Learn to Communicate - Communicate to Learn
Thursday, Oct. 18, at 14:30 in room DEI/G 318
Machine learning and communications are intrinsically connected. The fundamental problem of communications, as stated by Shannon, “is that of reproducing at one point either exactly or approximately a message selected at another point,” can be considered as a classification problem. With this connection in mind, I will show that we can tackle the fundamental joint source-channel coding problem using modern machine learning techniques. We will first introduce uncoded "analog” schemes for wireless image transmission, and show their surprising performance both through simulations and practical implementation. This result will then motivate leveraging unsupervised learning techniques for wireless image transmission. Surprisingly, the "deep joint source-channel encoder" we have designed behaves similarly to analog transmission, and not only improves upon state-of-the-art digital transmission techniques, but also achieves graceful degradation with channel signal-to-noise ratio, and performs exceptionally well over fading channels even without channel state information or pilot signals.

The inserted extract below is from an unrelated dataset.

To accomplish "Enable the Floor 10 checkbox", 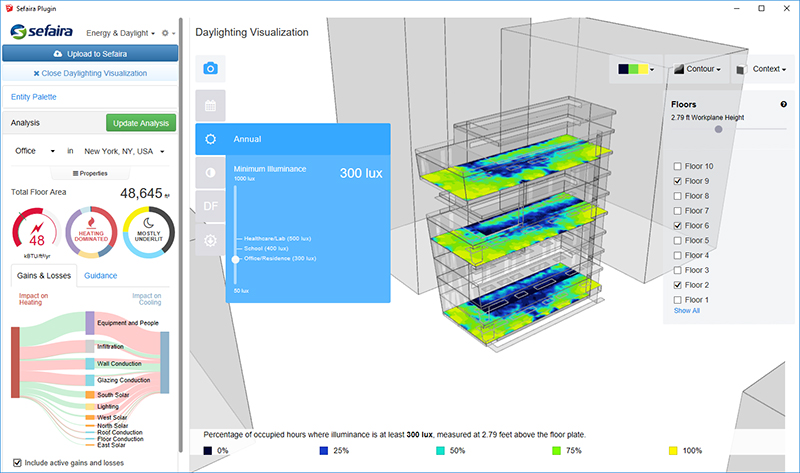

In the second part of the talk, we will study the impact of communication on the performance of distributed machine learning algorithms in the presence of straggling servers. We will introduce both coded and uncoded distributed stochastic gradient descent algorithms, and study the trade-off between their average computation time and the communication load, defined as the number of computations transmitted from the computing servers, assuming stochastic processing speeds.
Deniz Gunduz received his M.S. and Ph.D. degrees in electrical engineering from NYU Polytechnic School of Engineering (formerly Polytechnic University) in 2004 and 2007, respectively. After his PhD, he served as a postdoctoral research associate at Princeton University, and as a consulting assistant professor at Stanford University. He was a research associate at CTTC in Barcelona, Spain until September 2012, when he joined the Electrical and Electronic Engineering Department of Imperial College London, UK, where he is currently a Reader (Associate Professor) in information theory and communications, and leads the Information Processing and Communications Lab.
His research interests lie in the areas of information theory, machine learning, communications and privacy. Dr. Gunduz is an Editor of the IEEE Transactions on Green Communications and Networking, and served as an Editor of the IEEE Transactions on Communications (2013-2018). He is the recipient of the IEEE Communications Society - Communication Theory Technical Committee (CTTC) Early Achievement Award in 2017, a Starting Grant of the European Research Council (ERC) in 2016, IEEE Communications Society Best Young Researcher Award for the Europe, Middle East, and Africa Region in 2014, Best Paper Award at the 2016 IEEE Wireless Communications and Networking Conference (WCNC), and the Best Student Paper Awards at the 2018 IEEE Wireless Communications and Networking Conference (WCNC) and the 2007 IEEE International Symposium on Information Theory (ISIT). He served as the General Co-chair of the 2018 International ITG Workshop on Smart Antennas, 2016 IEEE Information Theory Workshop, and the 2012 IEEE European School of Information Theory.